PAGE EXTRACT »
+ + + +
Cassagnol v Village of Hempstead
2023 NY Slip Op 01277 [214 AD3d 766]
March 15, 2023
Appellate Division, Second Department
Published by New York State Law Reporting Bureau pursuant to Judiciary Law § 431.
As corrected through Wednesday, May 3, 2023


[*1]
 Didier Cassagnol, Appellant-Respondent,
v
Village of Hempstead et al., Respondents-Appellants.

Kristina S. Heuser, P.C., Locust Valley, NY, for appellant-respondent.

Bond, Schoeneck & King, PLLC, Garden City, NY (Richard S. Finkel and Jacqueline A. Giordano of counsel), for respondents-appellants.
+ + + +
GIVEN DATA »
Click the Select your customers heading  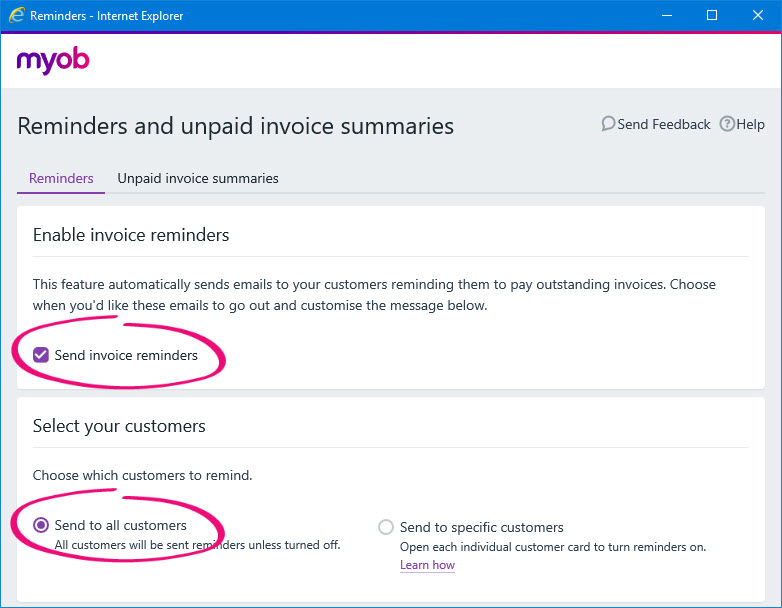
+ + + +
REQUIRED WORK » Retype the stretch from "As corrected through" through "counsel), for respondents-appellants." in the Cassagnol v Village of Hempstead case header above.

RESULT FOR THIS TASK »
As corrected through Wednesday, May 3, 2023


[*1]
 Didier Cassagnol, Appellant-Respondent,
v
Village of Hempstead et al., Respondents-Appellants.

Kristina S. Heuser, P.C., Locust Valley, NY, for appellant-respondent.

Bond, Schoeneck & King, PLLC, Garden City, NY (Richard S. Finkel and Jacqueline A. Giordano of counsel), for respondents-appellants.